Try to pay all your bills on time. And if you think you’ll have to skip a payment, call your lender and let them know ahead of time. They’ll usually be happy to work out a payment schedule or push back your due date so you have more time to pay. It’s always worth a call to find out.
30% – Amounts owed
After payment history, the next biggest factor is how much you owe in total. It’s 30% of your overall score.
This is also where your credit utilization comes into play. If you have a credit card or line of credit with a $1,000 limit and you owe $300, you’re using 30% of your overall credit. In general, lenders like to see your credit utilization at 30% or under.
In addition to paying on time, try to keep your amounts owed to less than 30% of your overall available credit. Having a higher utilization could make you look overextended in the eyes of a lender and they’ll wonder why you’re seeking more new credit when you apply.
Before applying for a loan or credit product, try to pay down your balances so you have the highest chance of getting approved.
15% – Length of credit history
Lenders want to know how long you’ve been managing your credit. And in general, the longer you’ve responsibly kept up with on-time payments, the better.
This is calculated by getting the average age of all your accounts. It’s a great idea to keep your oldest account open so this number stays as high as possible. Once you close an account, it’s removed from your credit report.
This portion of your score also takes into account how long it’s been since you’ve used certain accounts. So if you open a credit card and don’t use it for a year or two, you won’t get as much benefit from having it open. Instead, try to put a small charge on your accounts every once in a while. It will keep your accounts active and help your length of credit history.
10% – Overall credit mix
Having a blend of different accounts helps boost your overall credit score. This mix can include mortgages, auto loans, credit cards, lines of credit, retail accounts and personal loans, for example.
So having a mortgage, an auto loan and a credit card is a stronger combination than having three credit cards.
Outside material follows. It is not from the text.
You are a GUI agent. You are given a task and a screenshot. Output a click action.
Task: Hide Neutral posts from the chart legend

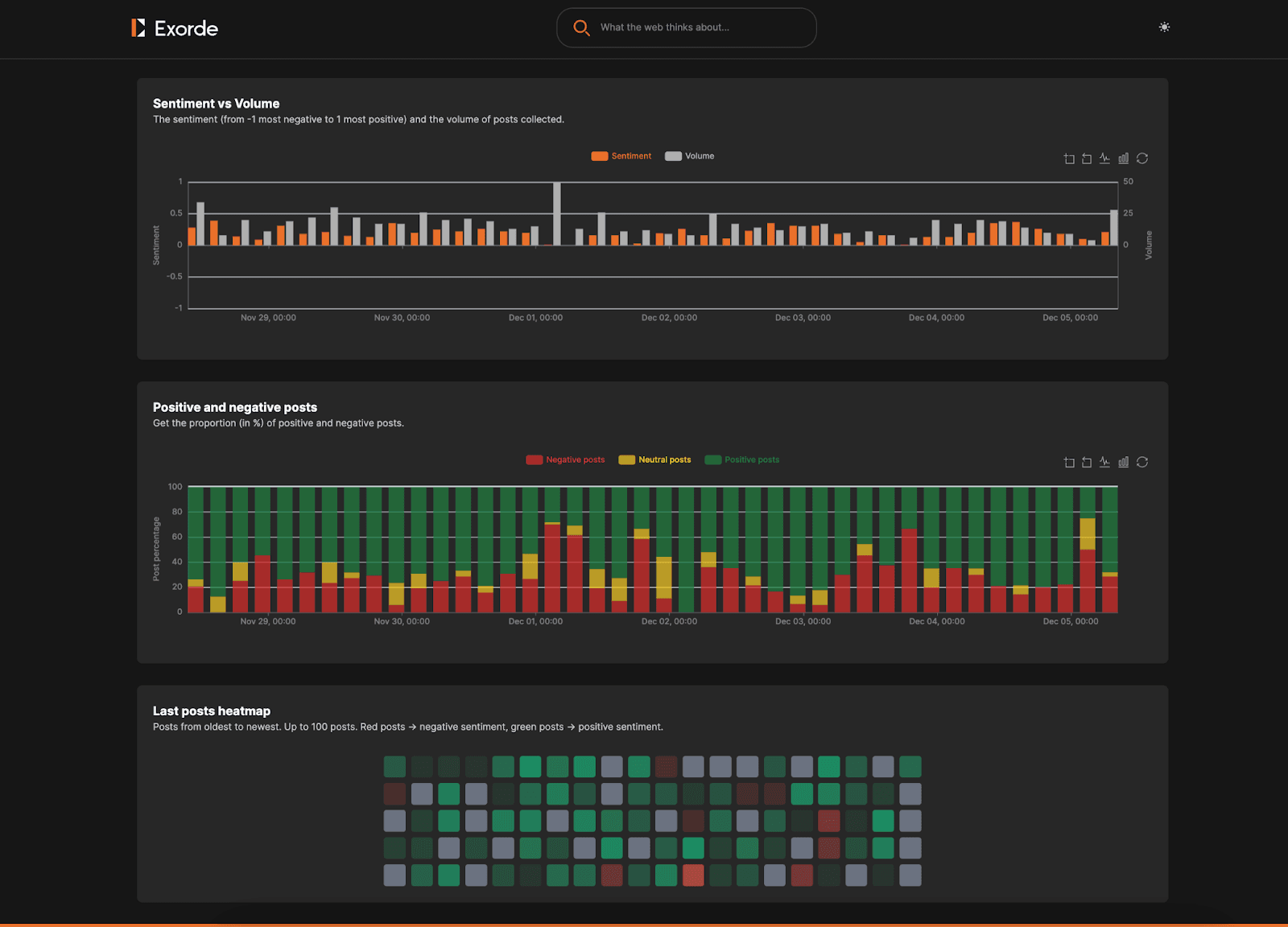click(x=654, y=460)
When you show you can manage different types of credit products, your credit score will benefit.
10% – New credit
This includes the number of hard credit pulls on your credit report. They stick around for up to two years and having a lot in a short amount of time can make it look like you’re seeking too much credit too quickly, which is a red flag to lenders.
Of course, sometimes you can’t avoid having several credit pulls in a row, like if you’re comparing interest rates on a loan, or have a buy a new car unexpectedly. This is only 10% of your credit score and can start recovering after just a few months.
If you can, try to space out how many new accounts you open.
Affect credit score bottom line
If you’re interested in boosting your credit score, it’s good to know what goes into the calculations. That way, you can focus on making the greatest impact in the areas that count most.
Payment history and amounts owed together make up 65% of your credit score. So the best way to raise and keep a high score is to make your payments on time, and in full when possible.
Keep your oldest accounts open and try to have a couple of different kinds of credit. Finally, try to space out your credit applications as much as you can.